● **EXERCISE REQUIREMENTS**
Convert the material from the line with "What do you see at coordinates (40, 180)" to the line with "coordinates (272, 16)." into a Markdown table with the columns No. and Text, giving each line its own numbered row and leaving out blank lines.
§ §
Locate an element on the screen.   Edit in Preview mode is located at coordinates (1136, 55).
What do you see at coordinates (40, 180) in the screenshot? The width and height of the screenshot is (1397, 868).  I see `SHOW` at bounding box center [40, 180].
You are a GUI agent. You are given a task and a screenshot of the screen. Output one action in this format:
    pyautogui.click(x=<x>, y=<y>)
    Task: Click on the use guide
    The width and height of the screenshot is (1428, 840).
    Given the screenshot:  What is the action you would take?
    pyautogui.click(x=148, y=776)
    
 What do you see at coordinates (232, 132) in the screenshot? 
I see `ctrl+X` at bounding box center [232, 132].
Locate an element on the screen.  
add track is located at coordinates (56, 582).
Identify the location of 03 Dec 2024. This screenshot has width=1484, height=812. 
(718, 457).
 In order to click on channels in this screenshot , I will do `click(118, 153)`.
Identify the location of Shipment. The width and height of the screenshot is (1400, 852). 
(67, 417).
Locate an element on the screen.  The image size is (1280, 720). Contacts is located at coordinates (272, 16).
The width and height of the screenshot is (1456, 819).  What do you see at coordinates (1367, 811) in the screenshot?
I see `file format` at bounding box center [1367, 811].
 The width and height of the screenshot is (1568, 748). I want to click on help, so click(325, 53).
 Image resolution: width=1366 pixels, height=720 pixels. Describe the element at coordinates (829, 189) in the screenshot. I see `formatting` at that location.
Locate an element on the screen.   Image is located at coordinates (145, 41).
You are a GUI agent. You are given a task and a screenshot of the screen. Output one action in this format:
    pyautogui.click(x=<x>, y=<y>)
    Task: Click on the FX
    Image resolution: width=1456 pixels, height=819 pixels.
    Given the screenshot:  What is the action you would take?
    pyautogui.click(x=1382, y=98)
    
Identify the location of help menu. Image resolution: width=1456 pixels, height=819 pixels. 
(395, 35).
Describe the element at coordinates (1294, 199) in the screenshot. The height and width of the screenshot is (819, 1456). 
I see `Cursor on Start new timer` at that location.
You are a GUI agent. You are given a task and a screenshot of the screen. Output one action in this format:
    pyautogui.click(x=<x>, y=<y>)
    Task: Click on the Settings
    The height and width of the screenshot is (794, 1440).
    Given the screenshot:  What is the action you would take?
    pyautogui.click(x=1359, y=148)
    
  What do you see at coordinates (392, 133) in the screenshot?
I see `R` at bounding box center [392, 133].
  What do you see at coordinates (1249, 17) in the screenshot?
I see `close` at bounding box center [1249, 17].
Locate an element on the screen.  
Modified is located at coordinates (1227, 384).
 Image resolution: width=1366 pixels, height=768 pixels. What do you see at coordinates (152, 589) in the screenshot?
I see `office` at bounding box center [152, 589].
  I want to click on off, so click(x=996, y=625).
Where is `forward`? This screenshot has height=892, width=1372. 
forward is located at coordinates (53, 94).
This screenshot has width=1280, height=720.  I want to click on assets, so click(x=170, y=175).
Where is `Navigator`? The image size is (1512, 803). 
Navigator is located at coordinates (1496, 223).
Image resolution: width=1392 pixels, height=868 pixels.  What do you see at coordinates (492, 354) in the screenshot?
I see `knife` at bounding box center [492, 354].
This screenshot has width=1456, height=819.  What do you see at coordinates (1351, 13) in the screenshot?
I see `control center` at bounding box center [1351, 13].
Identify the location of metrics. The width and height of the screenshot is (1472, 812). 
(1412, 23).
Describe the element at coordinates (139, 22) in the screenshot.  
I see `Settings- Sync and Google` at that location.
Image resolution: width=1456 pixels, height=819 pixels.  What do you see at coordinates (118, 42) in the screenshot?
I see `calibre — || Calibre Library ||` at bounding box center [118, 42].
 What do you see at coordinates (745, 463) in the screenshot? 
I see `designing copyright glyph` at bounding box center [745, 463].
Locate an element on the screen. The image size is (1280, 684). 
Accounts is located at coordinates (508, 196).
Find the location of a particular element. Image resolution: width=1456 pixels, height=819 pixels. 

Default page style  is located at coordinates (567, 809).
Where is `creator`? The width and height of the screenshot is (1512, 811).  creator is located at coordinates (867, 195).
§ §
● **FINAL RESULT**
| No. | Text |
|---|---|
| 1 | What do you see at coordinates (40, 180) in the screenshot? The width and height of the screenshot is (1397, 868).  I see `SHOW` at bounding box center [40, 180]. |
| 2 | You are a GUI agent. You are given a task and a screenshot of the screen. Output one action in this format: |
| 3 |     pyautogui.click(x=<x>, y=<y>) |
| 4 |     Task: Click on the use guide |
| 5 |     The width and height of the screenshot is (1428, 840). |
| 6 |     Given the screenshot:  What is the action you would take? |
| 7 |     pyautogui.click(x=148, y=776) |
| 8 |  What do you see at coordinates (232, 132) in the screenshot?  |
| 9 | I see `ctrl+X` at bounding box center [232, 132]. |
| 10 | Locate an element on the screen.   |
| 11 | add track is located at coordinates (56, 582). |
| 12 | Identify the location of 03 Dec 2024. This screenshot has width=1484, height=812.  |
| 13 | (718, 457). |
| 14 |  In order to click on channels in this screenshot , I will do `click(118, 153)`. |
| 15 | Identify the location of Shipment. The width and height of the screenshot is (1400, 852).  |
| 16 | (67, 417). |
| 17 | Locate an element on the screen.  The image size is (1280, 720). Contacts is located at coordinates (272, 16). |